C'est le problème avec les parcours que je connais comme ma poche, je sais où sa coince et même en le sachant, eh bien je tombe dans le piège.

Et au 25ème, plus de jus....

alors les copains du club arrivent, t'encouragent et ça repart, enfin un peu...

Ce que je retiens aussi c'est quand il t'est proposé un dossard pour la SaintéLyon....

Entre tout cela, il y a les cross.

Cela faut plus de 20 ans que je n'ai pas chaussé une paire de pointe, que je ne 'ai pas fait de pointe de vitesse dans la gadoue, que je n'ai pas défendu le maillot d'un club et que je ne m'étais pas amusé ....

Lomme, Roncq..... #Hemathleticlub

Cross !!!!Cross !!!!
Cross !!!!Cross !!!!
Cross !!!!Cross !!!!

Cross !!!!

SaintéLyon
SaintéLyon
  • La SaintéLyon

C'est donc un peu par hasard que je me suis retrouvé embarqué dans ce course. Avec la Fine Equipe Running. Big Up Seb, Cyril & Jim !!! Big Up au Hem Athetic Club

Direction Lyon ce samedi 5 décembre avec le coup du "j'ai oublié ma montre" sur le quai, avant de monter dans le train.

Et là, je me dis que ce n'est pas grave, comme à Paris, je n'ai pas de pression particulière alors pourquoi pas faire une course sans montre. Finalement, j'en aurais une, qui fera son job et s'éteindra au bout de 8h, son autonomie...

Ce fut un week end parfait, une belle organisation, un bon moment entre copains et surtout une belle course.

Je n'ai pas vraiment l'habitude de courir la nuit, un peu d’expérience. Ce départ à minuit avec cette attente dans le hangar d'un parc d'exposition ne fut pas un vrai moment de repos.

C'est à 2h du mat' que j'ai fait face au sommeil et à la démotivation, avec du monde, beaucoup de monde autour de moi et pas une ambiance des plus folichonne.

Ce sont les panneaux avec le nombre de kilomètres me séparant de l'arrivée qui me remettront en selle: mon cerveau a commencé à calculer, rapports heures/kilomètres et l'objectif pensé (au moins 9 heures)...

Alors sur un parcours assez roulant avec des descentes assez ludiques, des jambes qui jambent (oui c'est un verbe, jamber !), quelques rencontres entrainantes, les ravito se sont succédés, avec au fur et à mesure, moins de monde et une envie furieuse d'en finir.

Les 2 premiers ravitaillements ressemblaient à une cohue sur un terrain de rugby....

Bref, les vues sur la vallée du Rhône dans la nuit puis dans l'aurore, avec une superbe lune ont fait passer la nuit assez rapidement.
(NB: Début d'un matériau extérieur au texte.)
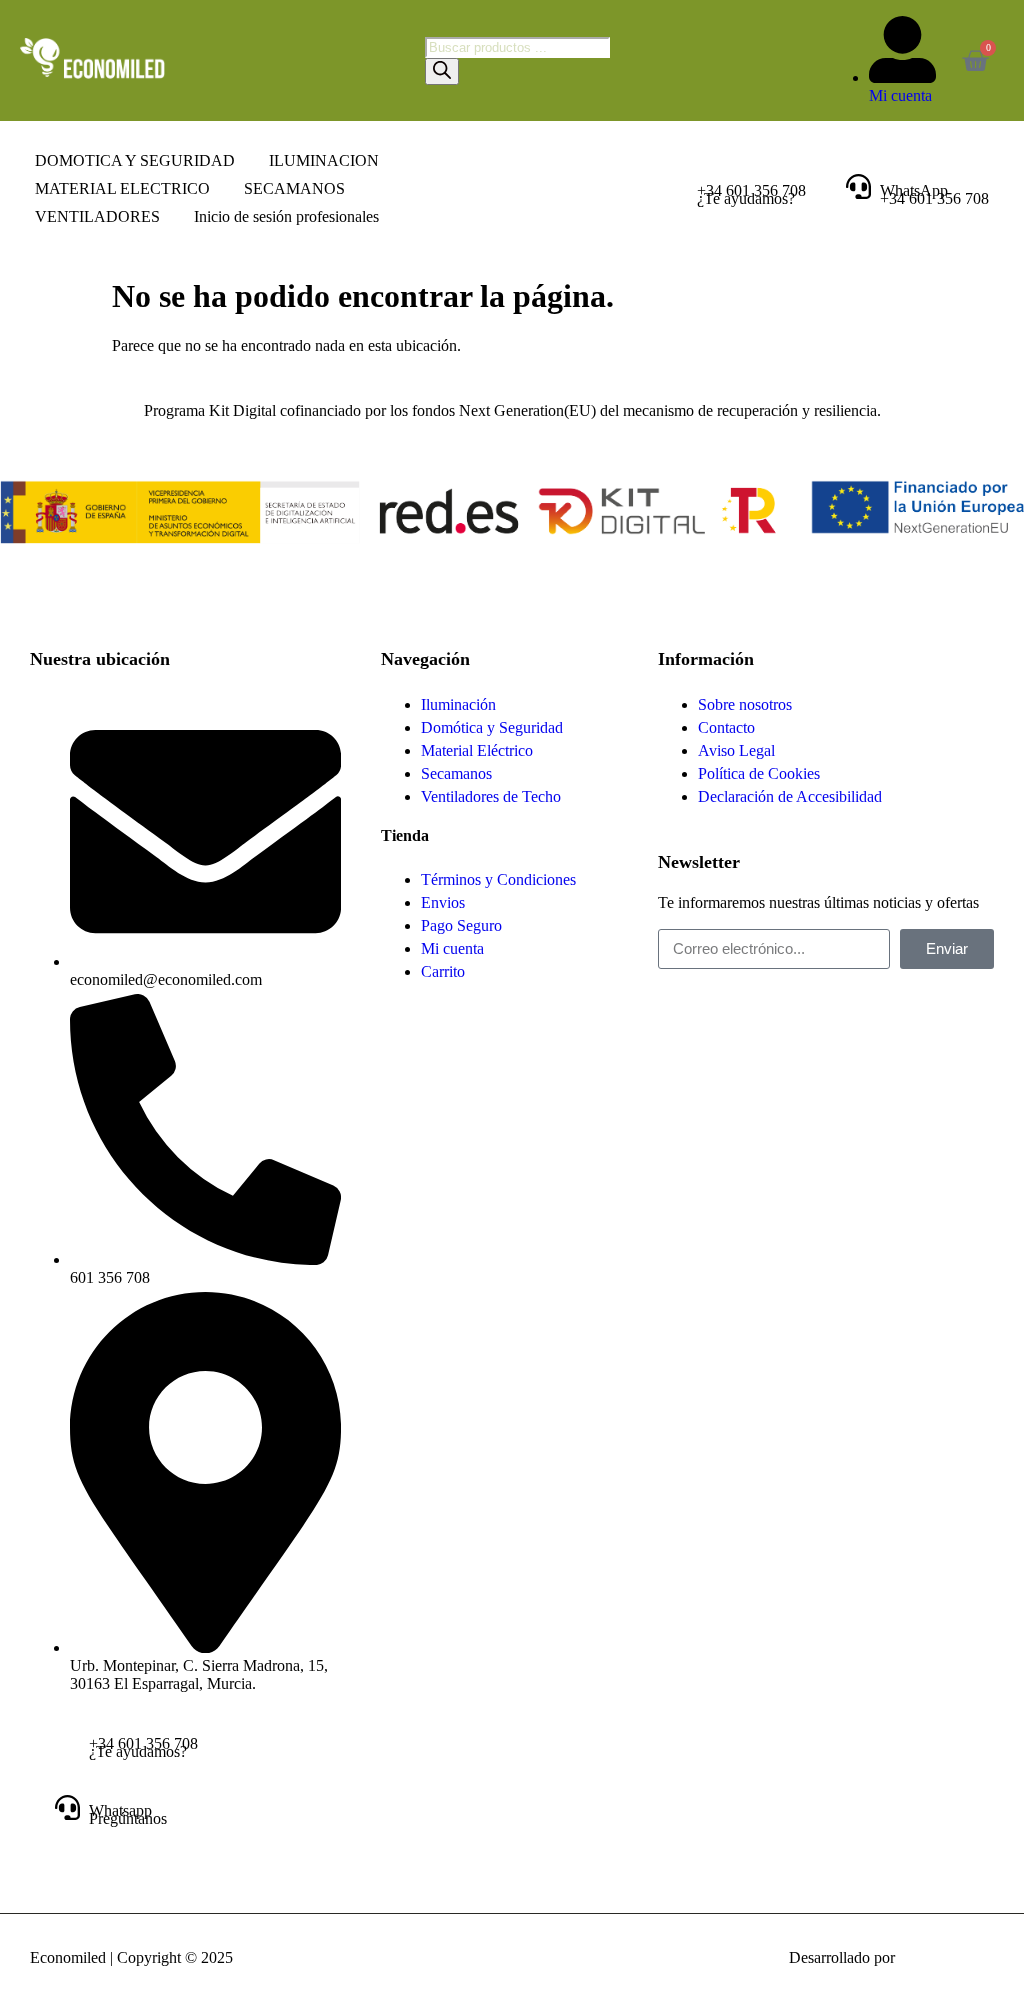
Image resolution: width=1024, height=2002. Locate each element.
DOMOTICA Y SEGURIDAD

La dernière cote est assassine mais avec de la motivation partagée entre coureurs, elle ne devient qu'une côte comme les autres....

Décu bien sur à l'arrivée des copains qui n'ont pu aller jusqu'au bout mais tellement content de mon temps, 8h20 pour 72 km avec de bonnes sensations de course !!!

3 ans de blog, des kilomètres de mots...

Pour finir tout cela, il ne faut pas oublier le premier semestre, la Transgrancanaria, le Challenge Drôme (où je retourne en 2016), le trail des Pyramides Noires, il ne faut pas oublier la chondropathie rotulienne et les 2 mois d'arrêt associés à un gros coup de blues.

Il y a tous ces entrainements et ces moments de franche camaraderie, les potes, les rencontres au taf' et ailleurs....Il y tous ces moments moins cools, la colère et les doutes, les absences et les silences.

Il y a les courses à venir: le Cevenn'Trail, le Challenge Drôme, le Raid Golfe du Morbihan, l'Echappée Belle ou l'Infernal trail des Vosges...Nous avons tant de chemins à parcourir.

Pour finir, je pense à qui je pense, vous vous reconnaitrez, c'est ce qui me fait avancer.